El ascenso social a partir del mérito podría significar mayor calidad democrática, pero esta práctica puede ser un atentado a la igualdad de oportunidades
Hablemos de meritocracia: de lo que se supone que es y de lo que realmente es. Estamos ante un asunto más controvertido de lo que parece. Dos casos mediáticos recientes, uno mexicano y otro en el vecino del norte, nos van a servir para iniciar la discusión. Por un lado, se han cuestionado las designaciones del nuevo gobierno mexicano de personas que no contaban con la formación académica adecuada para ocupar puestos en la administración federal. Por otro lado, en Estados Unidos se ha desarticulado una red de sobornos utilizado por familias ricas, algunas de ellas celebrities de Hollywood, para que sus hijos accedieran a universidades de élite como Yale o Stanford.

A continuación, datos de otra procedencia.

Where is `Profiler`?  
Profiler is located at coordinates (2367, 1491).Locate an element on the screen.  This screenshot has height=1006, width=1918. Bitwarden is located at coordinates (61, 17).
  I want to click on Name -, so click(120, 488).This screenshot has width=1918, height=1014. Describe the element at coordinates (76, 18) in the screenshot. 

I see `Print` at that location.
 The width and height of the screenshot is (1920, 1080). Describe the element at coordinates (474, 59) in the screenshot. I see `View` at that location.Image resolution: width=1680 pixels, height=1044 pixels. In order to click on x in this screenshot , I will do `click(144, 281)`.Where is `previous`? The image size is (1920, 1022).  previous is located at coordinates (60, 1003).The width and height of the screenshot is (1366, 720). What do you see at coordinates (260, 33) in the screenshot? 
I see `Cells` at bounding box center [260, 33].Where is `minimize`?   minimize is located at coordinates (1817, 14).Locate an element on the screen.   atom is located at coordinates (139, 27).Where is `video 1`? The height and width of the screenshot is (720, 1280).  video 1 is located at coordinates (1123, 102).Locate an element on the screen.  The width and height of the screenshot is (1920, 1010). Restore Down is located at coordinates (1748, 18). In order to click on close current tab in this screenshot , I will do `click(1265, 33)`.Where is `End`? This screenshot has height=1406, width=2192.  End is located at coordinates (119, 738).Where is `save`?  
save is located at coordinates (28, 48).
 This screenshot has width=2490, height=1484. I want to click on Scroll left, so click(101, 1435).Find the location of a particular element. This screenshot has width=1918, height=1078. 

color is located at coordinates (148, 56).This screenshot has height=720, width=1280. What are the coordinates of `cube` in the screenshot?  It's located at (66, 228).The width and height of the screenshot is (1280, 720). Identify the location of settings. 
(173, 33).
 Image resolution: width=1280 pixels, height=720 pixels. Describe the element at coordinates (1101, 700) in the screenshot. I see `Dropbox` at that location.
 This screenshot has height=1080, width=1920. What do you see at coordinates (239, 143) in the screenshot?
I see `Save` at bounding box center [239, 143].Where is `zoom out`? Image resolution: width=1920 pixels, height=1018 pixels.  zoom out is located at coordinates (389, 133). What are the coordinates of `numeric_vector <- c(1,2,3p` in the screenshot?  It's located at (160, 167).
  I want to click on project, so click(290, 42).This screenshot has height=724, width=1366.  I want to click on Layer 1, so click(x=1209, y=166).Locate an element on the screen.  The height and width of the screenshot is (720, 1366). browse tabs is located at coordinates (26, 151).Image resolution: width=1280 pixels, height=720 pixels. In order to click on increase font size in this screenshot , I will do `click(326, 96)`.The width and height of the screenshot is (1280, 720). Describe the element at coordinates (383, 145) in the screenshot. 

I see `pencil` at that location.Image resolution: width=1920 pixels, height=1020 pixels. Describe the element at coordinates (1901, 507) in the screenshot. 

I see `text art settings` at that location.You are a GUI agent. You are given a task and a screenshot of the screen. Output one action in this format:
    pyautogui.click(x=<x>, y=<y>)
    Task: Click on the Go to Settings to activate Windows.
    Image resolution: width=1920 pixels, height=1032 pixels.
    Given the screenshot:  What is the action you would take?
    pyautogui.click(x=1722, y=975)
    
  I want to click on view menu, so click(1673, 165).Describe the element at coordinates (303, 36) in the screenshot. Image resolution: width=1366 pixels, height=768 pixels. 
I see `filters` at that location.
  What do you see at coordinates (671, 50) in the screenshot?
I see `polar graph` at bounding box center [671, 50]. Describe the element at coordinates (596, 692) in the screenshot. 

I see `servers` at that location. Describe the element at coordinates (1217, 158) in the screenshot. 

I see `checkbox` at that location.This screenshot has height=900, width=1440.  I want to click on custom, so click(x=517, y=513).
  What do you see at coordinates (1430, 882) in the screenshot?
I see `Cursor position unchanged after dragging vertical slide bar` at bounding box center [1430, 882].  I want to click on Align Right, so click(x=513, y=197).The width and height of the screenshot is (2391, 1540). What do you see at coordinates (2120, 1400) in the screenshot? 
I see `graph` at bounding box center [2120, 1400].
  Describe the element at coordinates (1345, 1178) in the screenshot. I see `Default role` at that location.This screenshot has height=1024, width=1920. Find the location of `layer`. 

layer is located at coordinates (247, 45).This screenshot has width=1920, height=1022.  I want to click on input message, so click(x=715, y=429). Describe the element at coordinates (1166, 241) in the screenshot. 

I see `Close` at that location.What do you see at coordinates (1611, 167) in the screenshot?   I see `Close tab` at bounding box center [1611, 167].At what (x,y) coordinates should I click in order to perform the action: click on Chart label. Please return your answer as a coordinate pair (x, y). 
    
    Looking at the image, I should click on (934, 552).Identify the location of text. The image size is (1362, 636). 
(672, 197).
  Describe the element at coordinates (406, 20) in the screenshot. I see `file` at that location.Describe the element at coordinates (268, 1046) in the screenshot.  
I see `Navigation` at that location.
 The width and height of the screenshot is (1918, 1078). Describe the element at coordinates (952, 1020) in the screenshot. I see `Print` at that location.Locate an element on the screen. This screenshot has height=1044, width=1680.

Para la teoría política, la cuestión relevante es que, en ambos casos, se ha denunciado que estos escándalos entrañan un escarnio para la “meritocracia”, lo que, a su vez, sería un obstáculo para el buen funcionamiento de la democracia al extender la desconfianza en sus instituciones. En estas denuncias deberíamos detenernos, ya que se da por sentado que tendría que existir un vínculo inherente entre meritocracia y democracia.